=== COMPLETE THE FOLLOWING ===
a: In the article on Derick Brassard's trade to Ottawa, replace "Canadian Tire Centre" with "the home arena" and write out the passage that begins at the words "Center acquired from" and stops after "his hometown team.".
b: According to the article on Derick Brassard's trade to Ottawa, where did the Senators' power play rank in the NHL last season?

=== EXTRACT PROVIDED ===
Center acquired from Rangers eager to 'embrace the challenge' in Ottawa

by Chris Stevenson / Correspondent

OTTAWA -- When Derick Brassard visited Canadian Tire Centre as a young fan and then as a member of the Columbus Blue Jackets and New York Rangers, he thought about what it would be like to play for the Ottawa Senators, his hometown team.

The native of Gatineau, Quebec, across the Ottawa River from Canada's capital, is on the cusp of finding out.

Brassard, 29, was acquired by the Senators from the Rangers in a trade for center Mika Zibanejad on July 18, along with an exchange of draft picks (Ottawa received New York's seventh-round pick in the 2018 NHL Draft and the Rangers received the Senators' second-round pick in 2018).

"I love that idea," Brassard said of playing at home. "It's something I was thinking a lot when coming here and playing against the Sens (earlier in his career). I was coming with my dad to some games when I was younger. It feels really special to be here, honestly. It's hard to describe.

"I just feel lucky playing at home in front of my friends and family."

Brassard brings a few needed qualities to the Senators, who've missed the Stanley Cup Playoffs two of the past three seasons. He is a veteran forward on a young team (only Chris Kelly, Chris Neil and Clarke MacArthur are older up front). He is coming off a 27-goal season with the Rangers (Mike Hoffman led the Senators with 29 goals in 2015-16; Zack Smith was next with 25).

He has experience in big situations, having played 59 Stanley Cup Playoff games over the past four seasons, including a trip to the Cup Final in 2014.

He is a left-handed shot; new Senators coach Guy Boucher said that will give the staff more options on the power play because Ottawa didn't have a left-shooting center last season, when its power play finished 26th in the NHL.

Video: Derick Brassard on being an Ottawa Senator

"It's for sure going to be a big challenge for me, but I want some pressure," Brassard said. "That's what I play with, with some emotion and passion. There is nothing better than playing in a Canadian city, in my hometown. I'm just going to try and embrace the challenge and just go with it."

=== EXTRACTED INFORMATION ===
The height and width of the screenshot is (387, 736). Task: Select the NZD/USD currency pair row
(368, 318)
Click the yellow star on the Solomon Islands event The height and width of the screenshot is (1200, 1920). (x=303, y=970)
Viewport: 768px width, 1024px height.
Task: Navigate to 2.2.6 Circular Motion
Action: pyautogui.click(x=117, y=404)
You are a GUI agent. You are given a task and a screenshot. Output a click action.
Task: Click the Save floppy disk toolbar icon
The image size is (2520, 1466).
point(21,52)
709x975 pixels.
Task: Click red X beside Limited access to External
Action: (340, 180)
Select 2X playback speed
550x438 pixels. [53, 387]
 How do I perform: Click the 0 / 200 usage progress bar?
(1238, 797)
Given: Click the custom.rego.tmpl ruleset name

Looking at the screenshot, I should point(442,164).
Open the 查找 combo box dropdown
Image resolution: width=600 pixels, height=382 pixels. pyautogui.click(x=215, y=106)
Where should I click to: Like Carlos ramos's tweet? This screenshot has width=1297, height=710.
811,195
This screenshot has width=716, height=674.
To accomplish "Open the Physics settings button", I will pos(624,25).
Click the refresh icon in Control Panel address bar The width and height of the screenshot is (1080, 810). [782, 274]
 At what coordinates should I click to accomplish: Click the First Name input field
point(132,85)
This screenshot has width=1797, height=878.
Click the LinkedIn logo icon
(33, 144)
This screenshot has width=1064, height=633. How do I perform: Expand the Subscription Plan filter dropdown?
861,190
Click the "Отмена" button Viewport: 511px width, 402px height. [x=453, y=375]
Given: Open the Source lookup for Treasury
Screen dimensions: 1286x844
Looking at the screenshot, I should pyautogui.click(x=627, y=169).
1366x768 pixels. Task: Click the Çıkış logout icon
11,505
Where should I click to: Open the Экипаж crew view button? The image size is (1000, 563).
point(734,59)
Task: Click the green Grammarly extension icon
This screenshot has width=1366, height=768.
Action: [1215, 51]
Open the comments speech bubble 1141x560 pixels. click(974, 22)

=== ANSWERS FOR THE TASKS ===
a:
Center acquired from Rangers eager to 'embrace the challenge' in Ottawa

by Chris Stevenson / Correspondent

OTTAWA -- When Derick Brassard visited the home arena as a young fan and then as a member of the Columbus Blue Jackets and New York Rangers, he thought about what it would be like to play for the Ottawa Senators, his hometown team.

b: It finished 26th in the NHL.